- [Passage shown]:
# # # #
It was definitely inappropriate. I don't consider that cheating though.


----------



## ASummersDay

You're in denial then. It's cool though. There are plenty of other people there to keep you company. :thumbsup:


----------



## SimplyAmorous

Anuvia said:


> It was definitely inappropriate. I don't consider that cheating though.


Does your wife KNOW about that night and what went on? 

Irregardless of how you look upon it... How do you think she would feel ? And...would that matter to you ? 

Why the questions now to others... we are not your wife. 

Obviously Sexual intercourse would be WORSE if you want to do a comparison... lay it all out there... you held some restraint... but most wives would be LIVID.... cry betrayal....she will scream you lied to her, kept this secret, how could you ... Trust will be broken and need built back up again. 

I am all for coming clean personally.. I would want to know... I don't feel spouses should carry secrets...like none... if you are feeling this was "inappropriate" as you said here...this is a good thing... your conscience is bothering you. 

Are you going to bear your wrong doing -before her and ask for her forgiveness ? That is the question... or take this to your grave.


----------



## wife1981

Yes you cheated! I don't understand why some men/women think it is okay to act like this right before they get married.


----------



## r0r0bin

PBear said:


> You should be asking your wife that question...
> 
> C
> _Posted via Mobile Device_


hahahaha


----------



## mablenc

Anuvia said:


> It was definitely inappropriate. I don't consider that cheating though.


Ok then why are you asking us? Ask your wife and man up to the consequences. If you had told her right away you wouldn't be in this pickle.


----------



## Wiltshireman

wife1981 said:


> Yes you cheated! I don't understand why some men/women think it is okay to act like this right before they get married.


I do not know why anyone no matter what their gender or marital status would think that this was acceptable behavior. Personally I can understand some peoples want to watch strippers / porn but once you start touching another person that is SEX. 
Save sex of any form for your partner do not squander it on some random stranger.


----------



## Anuvia

mablenc said:


> Ok then why are you asking us? Ask your wife and man up to the consequences. If you had told her right away you wouldn't be in this pickle.
# # # #
- [Tasks for this exercise]:
1) Decide whether each statement agrees with the forum thread, answering yes or no and quoting the words from the thread that settle it: (a) Anuvia considers what happened to be cheating; (b) SimplyAmorous is in favor of coming clean to one's spouse; (c) Wiltshireman says that touching another person counts as sex.
2) According to mablenc in the forum thread, what would have kept the poster out of "this pickle"?
The listing that comes next is separate material, unconnected to the forum thread.

- [Data extract]:
# # # #
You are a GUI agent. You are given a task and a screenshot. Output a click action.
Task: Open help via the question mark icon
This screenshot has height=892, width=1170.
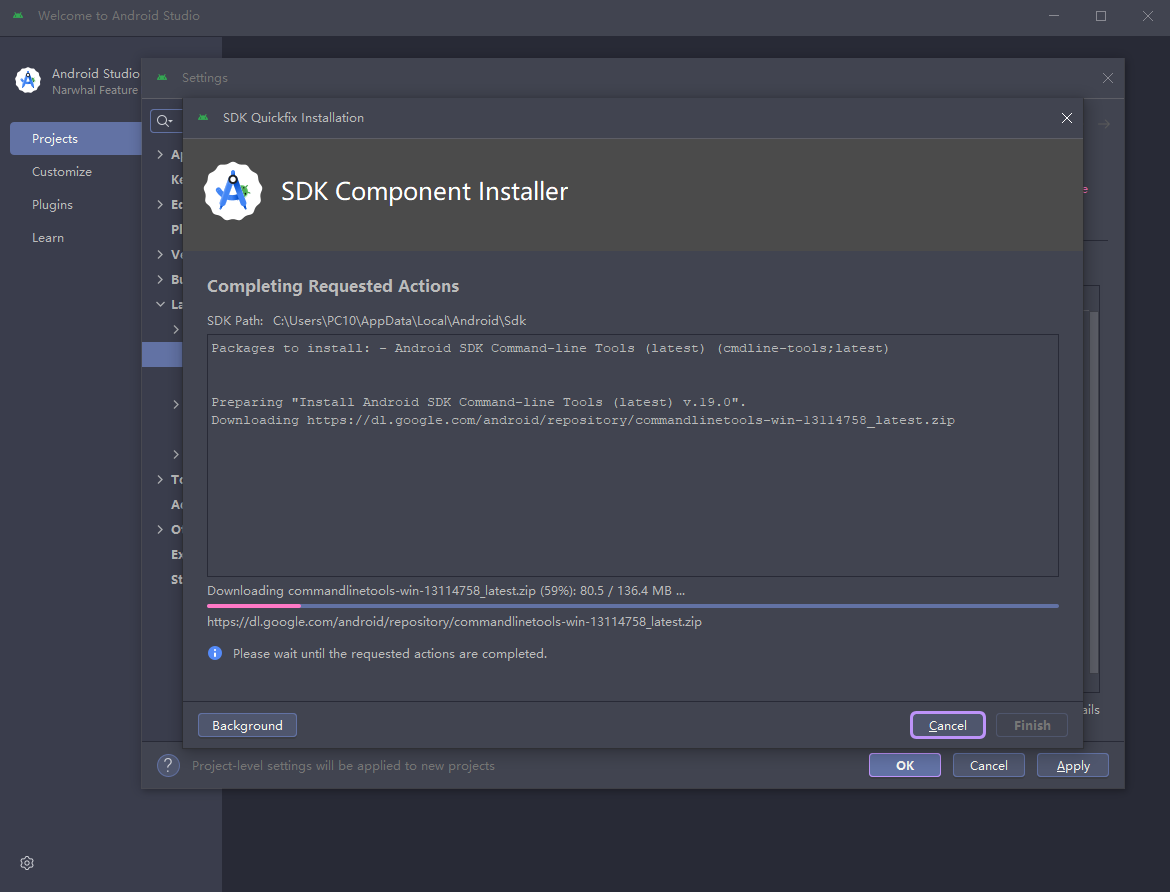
# # # #
- [Answers]:
1)
(a) No: "I don't consider that cheating though."
(b) Yes: "I am all for coming clean personally.."
(c) Yes: "once you start touching another person that is SEX."

2) Telling the wife right away.